The Commonwealth Bank has reinforced its intention to focus on building its own in-house IT capabilities and reducing reliance on partnerships for IT delivery.
In its half yearly results on Wednesday, the bank announced an intention to increase the size of its 5000-strong engineering team.
It also said it would continue to digitise systems and to simplify and reduce the size of its application footprint.
CBA chief executive Matt Comyn said that while the bank will “always be leveraging partners”, certain services and systems deemed critical to CBA’s innovation agenda may now be handled in-house.

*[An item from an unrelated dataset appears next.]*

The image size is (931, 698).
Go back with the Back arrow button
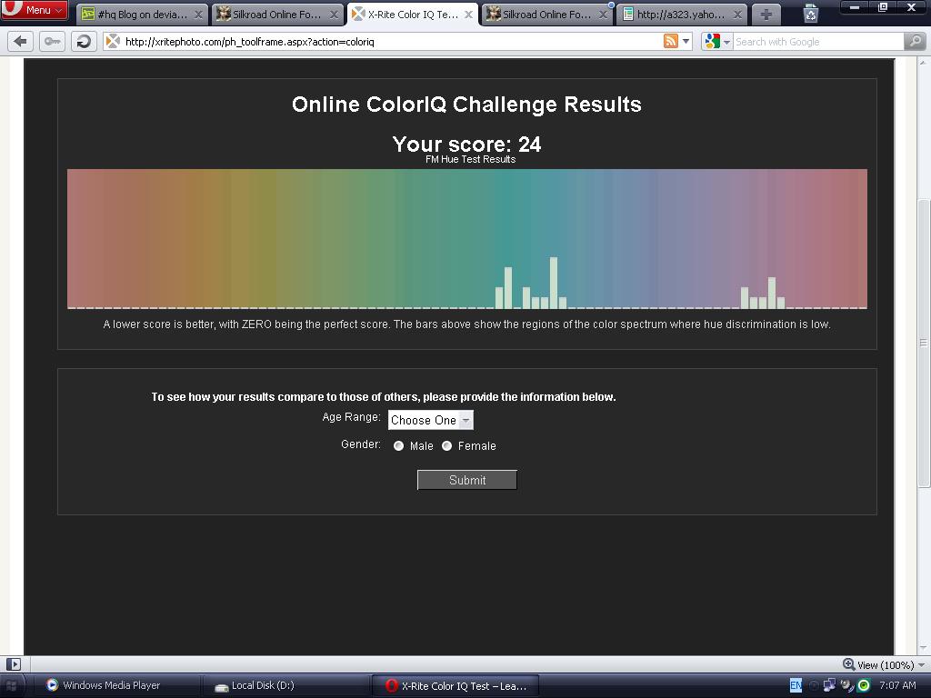coord(21,42)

“As we've looked across our entire IT portfolio there are some elements of our other services that were previously being done by third parties which we've started to, and may continue, to insource," Comyn told iTnews.
“Adding world class [software] engineering talent enables us to both continue and to increase the level of product innovation around building distinct services and offerings for our customers.
“We know the difference that an absolutely high quality engineering team, which is empowered with the right tools and technology so that they can do their best work [can make], so it's a huge focus for myself and [CIO] Pascal Boillat."
CBA detailed one such effort at the end of last year, in the form of a container-as-a-service platform it has built on an AWS stack.
The bank is continuing a five year effort to migrate 95 percent of its workloads into public cloud as it looks to modernise its systems.
“It's a significant exercise. I'd say we're still in the phase at the moment of gathering momentum,” Comyn said.
"We meet regularly to try and examine what number of workloads we're going to move over in the next, in this case, every 30 or 60 days, but it's fair to say it's a significant undertaking given the size of our [IT] estate.”